• _COMPITI DA SVOLGERE_
1: Trascrivi senza modifiche la parte del brano sulle vendite allo scoperto che si apre con le parole "C’è un qualche" e si chiude con "una siffatta fase.".
2: Secondo il brano sulle vendite allo scoperto, a quanto ammonta l'incidenza delle posizioni corte sul valore delle azioni dell'indice S&P 500?
3: Prosegui il brano sulle vendite allo scoperto a partire dalla sua ultima frase.

• _ESTRATTO_
**********

Short squeeze, cos’è la corsa alla copertura

In conseguenza di tale rischio elevato, quando il prezzo di un titolo “shortato” si muove nella direzione sbagliata, cioè sale, si verifica quello che in gergo viene definito “short squeeze”. In altre parole, coloro che hanno effettuato vendite allo scoperto corrono a “ricoprirsi” acquistando il titolo, così da limitare le perdite. Tuttavia, l’aumento della domanda amplifica il prezzo stesso e nei fatti sbaraglia definitivamente i titolari di posizioni corte.

Legame tra vendite allo scoperto e tassi

C’è un qualche legame tra vendite allo scoperto e tassi di interesse? La questione rileva proprio in queste settimane, dopo che tutte le principali banche centrali del pianeta, ad eccezione di quella giapponese che sta muovendosi in direzione opposta, hanno avviato il taglio dei tassi. In apparenza, il mercato è relativamente sereno. L’incidenza delle posizioni corte sul valore delle azioni quotate all’indice S&P 500 a Wall Street si aggira intorno all’1,8%, una percentuale storicamente bassa. Significa che gli investitori non sembrano avere granché paura del futuro dei corsi azionari. Quando i tassi scendono, effettivamente le borse tendono a salire. Gira maggiore liquidità sui mercati e questo sostiene i prezzi. Sembrerebbe naturale non cercare di scommettere al ribasso in una siffatta fase.

La questione è un po’ più complessa sul piano sia macroeconomico che tecnico. I tassi generalmente scendono quando l’inflazione arretra e ciò può avvenire per effetto di un indebolimento della congiuntura. Se così, le borse sarebbero destinate a deprezzarsi, specie dopo anni trascorsi a segnare sempre nuovi record, come nel caso di Wall Street. Sul piano più strettamente tecnico, poi, con i tassi di interesse più bassi diventa più conveniente effettuare vendite allo scoperto. I prestiti dei titoli costeranno un po’ meno. Nell’esempio di cui sopra, se anziché il 20% il broker chiedesse il 15%, l’investitore sarebbe più invogliato a scommettere sul ribasso del titolo.

**********

• _DATI_
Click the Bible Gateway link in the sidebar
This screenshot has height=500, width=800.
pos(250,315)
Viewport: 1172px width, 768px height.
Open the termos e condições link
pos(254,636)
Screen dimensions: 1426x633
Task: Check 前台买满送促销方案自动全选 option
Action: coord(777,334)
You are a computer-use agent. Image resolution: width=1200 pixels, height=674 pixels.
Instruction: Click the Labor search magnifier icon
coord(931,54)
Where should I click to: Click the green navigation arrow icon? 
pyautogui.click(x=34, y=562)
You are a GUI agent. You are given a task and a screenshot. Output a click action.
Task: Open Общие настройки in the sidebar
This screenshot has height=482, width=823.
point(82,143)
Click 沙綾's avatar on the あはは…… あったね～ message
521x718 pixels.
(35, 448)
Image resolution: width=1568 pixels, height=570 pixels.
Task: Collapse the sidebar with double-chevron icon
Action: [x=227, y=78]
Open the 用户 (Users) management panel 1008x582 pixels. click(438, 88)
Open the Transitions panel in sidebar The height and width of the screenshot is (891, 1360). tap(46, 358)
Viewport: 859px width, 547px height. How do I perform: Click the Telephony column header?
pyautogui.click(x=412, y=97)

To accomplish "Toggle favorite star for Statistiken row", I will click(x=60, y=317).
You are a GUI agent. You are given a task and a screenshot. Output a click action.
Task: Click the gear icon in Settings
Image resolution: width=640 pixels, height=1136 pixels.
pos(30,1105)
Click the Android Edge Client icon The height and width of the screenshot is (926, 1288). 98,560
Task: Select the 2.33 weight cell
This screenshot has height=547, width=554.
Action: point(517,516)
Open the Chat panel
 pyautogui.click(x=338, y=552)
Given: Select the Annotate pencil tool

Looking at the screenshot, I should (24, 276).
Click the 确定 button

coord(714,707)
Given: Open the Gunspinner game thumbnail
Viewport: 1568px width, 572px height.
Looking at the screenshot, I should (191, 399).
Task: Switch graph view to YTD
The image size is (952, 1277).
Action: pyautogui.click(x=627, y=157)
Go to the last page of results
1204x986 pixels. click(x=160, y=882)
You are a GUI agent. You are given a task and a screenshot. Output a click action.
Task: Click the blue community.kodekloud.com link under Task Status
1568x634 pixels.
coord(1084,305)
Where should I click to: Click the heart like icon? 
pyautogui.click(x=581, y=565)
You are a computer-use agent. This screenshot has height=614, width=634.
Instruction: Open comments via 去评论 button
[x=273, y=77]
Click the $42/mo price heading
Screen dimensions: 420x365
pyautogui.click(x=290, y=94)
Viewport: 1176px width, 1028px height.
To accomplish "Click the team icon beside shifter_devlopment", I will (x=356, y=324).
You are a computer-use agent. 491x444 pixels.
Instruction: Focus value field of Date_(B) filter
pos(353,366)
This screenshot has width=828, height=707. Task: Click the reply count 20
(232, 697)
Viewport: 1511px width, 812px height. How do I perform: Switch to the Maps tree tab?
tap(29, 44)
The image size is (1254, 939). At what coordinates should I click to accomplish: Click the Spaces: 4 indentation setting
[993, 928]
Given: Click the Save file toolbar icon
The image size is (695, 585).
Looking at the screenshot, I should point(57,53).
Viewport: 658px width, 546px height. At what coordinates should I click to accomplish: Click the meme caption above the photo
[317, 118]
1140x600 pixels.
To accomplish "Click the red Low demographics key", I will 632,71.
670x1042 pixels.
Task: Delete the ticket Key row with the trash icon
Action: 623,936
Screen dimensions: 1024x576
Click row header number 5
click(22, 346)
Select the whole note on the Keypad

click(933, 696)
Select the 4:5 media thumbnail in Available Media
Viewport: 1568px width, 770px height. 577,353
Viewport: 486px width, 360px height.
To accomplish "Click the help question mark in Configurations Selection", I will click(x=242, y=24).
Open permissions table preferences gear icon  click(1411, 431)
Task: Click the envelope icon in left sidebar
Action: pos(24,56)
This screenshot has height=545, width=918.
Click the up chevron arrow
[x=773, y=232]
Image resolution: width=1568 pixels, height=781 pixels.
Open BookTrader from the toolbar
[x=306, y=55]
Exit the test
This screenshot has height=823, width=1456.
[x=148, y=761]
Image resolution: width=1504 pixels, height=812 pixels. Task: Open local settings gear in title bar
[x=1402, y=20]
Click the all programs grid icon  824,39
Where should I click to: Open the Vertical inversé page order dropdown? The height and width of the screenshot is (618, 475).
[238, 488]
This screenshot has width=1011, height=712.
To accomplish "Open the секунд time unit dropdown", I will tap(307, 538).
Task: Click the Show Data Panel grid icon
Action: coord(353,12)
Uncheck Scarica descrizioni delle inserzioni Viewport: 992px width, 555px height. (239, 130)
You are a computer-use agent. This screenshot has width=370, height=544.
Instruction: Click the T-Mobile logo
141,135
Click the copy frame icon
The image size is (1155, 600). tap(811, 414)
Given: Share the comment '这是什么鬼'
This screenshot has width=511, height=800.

**********

• _ELENCO RISPOSTE_
1:
C’è un qualche legame tra vendite allo scoperto e tassi di interesse? La questione rileva proprio in queste settimane, dopo che tutte le principali banche centrali del pianeta, ad eccezione di quella giapponese che sta muovendosi in direzione opposta, hanno avviato il taglio dei tassi. In apparenza, il mercato è relativamente sereno. L’incidenza delle posizioni corte sul valore delle azioni quotate all’indice S&P 500 a Wall Street si aggira intorno all’1,8%, una percentuale storicamente bassa. Significa che gli investitori non sembrano avere granché paura del futuro dei corsi azionari. Quando i tassi scendono, effettivamente le borse tendono a salire. Gira maggiore liquidità sui mercati e questo sostiene i prezzi. Sembrerebbe naturale non cercare di scommettere al ribasso in una siffatta fase.

2: Circa l'1,8%.

3:
Timori tra governi e opinione pubblica

Le vendite allo scoperto sono oggetto di pregiudizi persino nello stesso mondo della finanza. Scommettere sulla discesa di un titolo è considerata una mossa da speculatore avido, negativa, foriera di cattive notizie. Con il Regolamento n.236/2012 l’Unione Europea vietò queste operazioni, se di valore rilevante, riguardo i titoli di stato comunitari. Fu una risposta a dir poco grezza e stupefacente nella speranza di arrestare la speculazione contro i debiti sovrani nell’Area Euro.

In verità, le vendite allo scoperto sono uno strumento persino essenziale per fornire al mercato liquidità anche nelle fasi ribassiste. Se ci pensate un attimo, se tutti comprassimo solamente quando i prezzi salgono, non ci sarebbe più mercato quando dovessero scendere. Invece, le posizioni corte fungono sia da termometro sullo stato di salute di una società o stato, sia da arbitraggio tra le valutazioni attuali e quelle considerate “fair”. Negli anni della pandemia, il fenomeno fu oggetto di “spedizioni punitive” da parte di un gruppo numeroso e variegato di traders su Reddit. Sul social furono concordati acquisti di azioni fortemente “shortate” come GameStop e AMC Entertainment Holdings. Il risultato fu un’esplosione dei prezzi delle azioni, che fece scattare il succitato “short squeeze”, spezzando le ossa persino a squali della finanza tradizionali.

Vendite allo scoperto strumento più adatto a grandi investitori

Comunque sia, lo strumento rimane rischioso. Poiché un acquirente non attende molti giorni prima che gli venga consegnato il titolo, il venditore non ha molto tempo a disposizione prima che il prezzo scenda. L’unica soluzione sarebbe di farsi prestare il titolo da un broker, ma sobbarcandosi un onere spesso enorme. Su base annua, gli interessi richiesti potrebbero essere persino a tre cifre. Verrebbe meno la convenienza a puntare sulle vendite allo scoperto per cercare di guadagnare. Se si opera a leva, infine, il rischio risulta amplificato, specie se il prezzo iniziasse a muoversi al rialzo e scattasse la richiesta di ricostituire il margine di garanzia (“margin call”) in favore dell’intermediario che ha fornito la liquidità.